The U.S. Center for Disease Control and Prevention defines a healthy amount sleep as seven hours or more each night.
Your behaviors and routines during the day and before you go to bed can have an impact on the amount and quality of sleep you experience.
Everything from what you eat and drink to your level of daily exercise to the medications you take can make a difference between restless and sound sleep.
If you have difficulty sleeping or want to establish better sleep habits, consider implementing some of the following tips.
- Set a bedtime that allows you to get seven hours of sleep.
- Create a relaxing bedtime routine.
- Avoid consuming caffeine or alcohol before bed.
- Make your bedroom a comfortable and relaxing place to sleep.
- Don’t eat a large meal before heading to bed. If you are hungry, eat a light, healthy snack instead.
- Only go to bed when you are sleepy. If you don’t fall asleep within 20 minutes, get up.
- Only use your bed for sleep and sex. Avoid using your bed or bedroom to study or work.
- Try to keep your sleep schedule consistent even on weekends and vacations.
- Eat a healthy diet and exercise daily.
- Resist napping during the day.
A lack of sleep can cause you to overeat, but can your diet affect your sleep? Not a lot is known about how exactly diet influences sleep patterns. A balanced diet can help you maintain a healthy weight and overeating has been linked to a lack of sleep, so healthy eating habits may very well lead to better sleep.
Studies have shown a correlation between diet patterns and sleep patterns. It seems that diets that include the highest caloric intakes lead to normal to low sleep hours.
Diets that included a wide variety of foods and lower calories seemed to lead to normal to high sleep hours. Drinking lots of water also seemed to lead to better, healthier sleep.

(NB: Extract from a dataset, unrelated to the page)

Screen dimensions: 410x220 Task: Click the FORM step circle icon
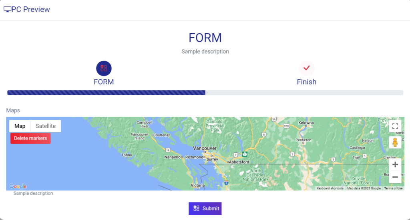(104, 68)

Things like caffeine, nicotine, and alcohol can definitely affect your slumber. Most people know that coffee can keep them awake at night, but be aware of other culprits like sodas, chocolate, tea, and any items that have hidden caffeine additives. Nicotine also causes problems because, like caffeine, it is a stimulant. Many studies actually show that nicotine is linked to insomnia. If you want a good night’s sleep, avoid smoking within a few hours of going to bed.

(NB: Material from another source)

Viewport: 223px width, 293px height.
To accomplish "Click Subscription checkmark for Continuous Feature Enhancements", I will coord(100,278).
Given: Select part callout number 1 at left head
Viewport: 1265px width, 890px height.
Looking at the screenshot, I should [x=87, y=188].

Alcohol has a unique effect on sleepers. Many people think a nightcap before bed helps them relax a bit. Although it may help you settle down for the night, alcohol can actually cause you to wake up in the middle of the night and lead to overall restlessness.

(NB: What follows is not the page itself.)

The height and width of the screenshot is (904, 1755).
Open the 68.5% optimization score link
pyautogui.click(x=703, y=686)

Other foods you may be wise to avoid include spicy and acidic foods. These heartburn-causing provisions can lead to sleep hindering discomfort. Eating spicy and acidic foods right before lying down is a recipe for disaster.
A natural remedy for insomnia can be found in a little extra intentional movement during the day. As little as ten minutes of aerobic exercise can greatly improve the quality of your sleep. Regular exercise may also prevent sleep disorders like restless leg syndrome and sleep apnea.
Not only does exercise ultimately help the quality of sleep you get but it also improves the duration. Your quality of sleep directly impacts your performance in the gym, too. It may also reduce stress and help tire you out. The timing of rigorous exercise may affect each individual differently. Experiment with different times of day to find your perfect balance. Some people find it hard to fall asleep if they work out too close to bedtime.
It is a known fact that a full body workout can ultimately lead to a healthier sleep routine. Some studies have shown that these positive effects could take several weeks or months to manifest themselves.
The Bottom Line
Sleep is vital to good health. Yet, it is something that sometimes seems elusive. There are some natural remedies available to troubled sleepers that may lead to a more restful night. Eating a balanced diet and exercising daily are two ways you may be able to improve your sleep hygiene. Avoid problematic foods and drinks, move your body regularly, and establish a good bedtime routine and you may find you improve your overall health.